| Task item |
An exact copy of every record is needed.

| Data records |
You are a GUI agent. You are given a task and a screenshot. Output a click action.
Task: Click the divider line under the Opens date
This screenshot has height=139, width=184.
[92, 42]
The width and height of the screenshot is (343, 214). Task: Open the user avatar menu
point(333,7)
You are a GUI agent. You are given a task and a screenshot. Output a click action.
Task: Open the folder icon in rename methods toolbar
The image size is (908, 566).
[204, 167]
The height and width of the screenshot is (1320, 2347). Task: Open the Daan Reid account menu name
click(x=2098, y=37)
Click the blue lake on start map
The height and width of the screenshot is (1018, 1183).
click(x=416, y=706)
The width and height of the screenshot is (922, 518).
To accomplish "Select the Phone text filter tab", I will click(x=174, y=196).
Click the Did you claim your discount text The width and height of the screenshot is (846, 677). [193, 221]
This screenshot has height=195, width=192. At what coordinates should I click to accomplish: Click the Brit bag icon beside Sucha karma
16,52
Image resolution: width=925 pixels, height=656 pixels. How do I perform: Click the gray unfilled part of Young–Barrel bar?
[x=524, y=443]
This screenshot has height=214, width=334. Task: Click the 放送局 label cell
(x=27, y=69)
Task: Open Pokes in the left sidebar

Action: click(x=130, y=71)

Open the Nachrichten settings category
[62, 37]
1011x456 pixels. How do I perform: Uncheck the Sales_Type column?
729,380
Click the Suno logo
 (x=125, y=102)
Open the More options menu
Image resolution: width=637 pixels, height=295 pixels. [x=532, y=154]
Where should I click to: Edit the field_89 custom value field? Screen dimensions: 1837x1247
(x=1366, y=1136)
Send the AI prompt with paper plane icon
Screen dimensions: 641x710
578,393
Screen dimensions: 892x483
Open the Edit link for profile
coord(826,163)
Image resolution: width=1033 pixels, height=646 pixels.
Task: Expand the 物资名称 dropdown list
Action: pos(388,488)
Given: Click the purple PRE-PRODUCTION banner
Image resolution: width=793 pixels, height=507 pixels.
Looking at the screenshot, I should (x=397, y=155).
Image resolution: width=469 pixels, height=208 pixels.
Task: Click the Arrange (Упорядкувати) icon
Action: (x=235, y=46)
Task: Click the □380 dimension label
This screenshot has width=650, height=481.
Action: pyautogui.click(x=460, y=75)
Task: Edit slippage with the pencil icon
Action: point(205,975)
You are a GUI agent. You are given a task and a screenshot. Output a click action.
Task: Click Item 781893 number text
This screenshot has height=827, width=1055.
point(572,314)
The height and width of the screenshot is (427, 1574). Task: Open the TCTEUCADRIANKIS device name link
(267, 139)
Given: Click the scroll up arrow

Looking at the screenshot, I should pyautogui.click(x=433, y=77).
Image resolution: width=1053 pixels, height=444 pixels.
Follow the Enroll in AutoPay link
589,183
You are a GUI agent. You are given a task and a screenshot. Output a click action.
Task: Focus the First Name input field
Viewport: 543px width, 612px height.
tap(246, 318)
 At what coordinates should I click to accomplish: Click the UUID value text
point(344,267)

| Output for this task |
You are a GUI agent. You are given a task and a screenshot. Output a click action.
Task: Click the divider line under the Opens date
This screenshot has height=139, width=184.
[92, 42]
The width and height of the screenshot is (343, 214). Task: Open the user avatar menu
point(333,7)
You are a GUI agent. You are given a task and a screenshot. Output a click action.
Task: Open the folder icon in rename methods toolbar
The image size is (908, 566).
[204, 167]
The height and width of the screenshot is (1320, 2347). Task: Open the Daan Reid account menu name
click(x=2098, y=37)
Click the blue lake on start map
The height and width of the screenshot is (1018, 1183).
click(x=416, y=706)
The width and height of the screenshot is (922, 518).
To accomplish "Select the Phone text filter tab", I will click(x=174, y=196).
Click the Did you claim your discount text The width and height of the screenshot is (846, 677). [193, 221]
This screenshot has height=195, width=192. At what coordinates should I click to accomplish: Click the Brit bag icon beside Sucha karma
16,52
Image resolution: width=925 pixels, height=656 pixels. How do I perform: Click the gray unfilled part of Young–Barrel bar?
[x=524, y=443]
This screenshot has height=214, width=334. Task: Click the 放送局 label cell
(x=27, y=69)
Task: Open Pokes in the left sidebar

Action: click(x=130, y=71)

Open the Nachrichten settings category
[62, 37]
1011x456 pixels. How do I perform: Uncheck the Sales_Type column?
729,380
Click the Suno logo
 (x=125, y=102)
Open the More options menu
Image resolution: width=637 pixels, height=295 pixels. [x=532, y=154]
Where should I click to: Edit the field_89 custom value field? Screen dimensions: 1837x1247
(x=1366, y=1136)
Send the AI prompt with paper plane icon
Screen dimensions: 641x710
578,393
Screen dimensions: 892x483
Open the Edit link for profile
coord(826,163)
Image resolution: width=1033 pixels, height=646 pixels.
Task: Expand the 物资名称 dropdown list
Action: pos(388,488)
Given: Click the purple PRE-PRODUCTION banner
Image resolution: width=793 pixels, height=507 pixels.
Looking at the screenshot, I should (x=397, y=155).
Image resolution: width=469 pixels, height=208 pixels.
Task: Click the Arrange (Упорядкувати) icon
Action: (x=235, y=46)
Task: Click the □380 dimension label
This screenshot has width=650, height=481.
Action: pyautogui.click(x=460, y=75)
Task: Edit slippage with the pencil icon
Action: point(205,975)
You are a GUI agent. You are given a task and a screenshot. Output a click action.
Task: Click Item 781893 number text
This screenshot has height=827, width=1055.
point(572,314)
The height and width of the screenshot is (427, 1574). Task: Open the TCTEUCADRIANKIS device name link
(267, 139)
Given: Click the scroll up arrow

Looking at the screenshot, I should pyautogui.click(x=433, y=77).
Image resolution: width=1053 pixels, height=444 pixels.
Follow the Enroll in AutoPay link
589,183
You are a GUI agent. You are given a task and a screenshot. Output a click action.
Task: Focus the First Name input field
Viewport: 543px width, 612px height.
tap(246, 318)
 At what coordinates should I click to accomplish: Click the UUID value text
point(344,267)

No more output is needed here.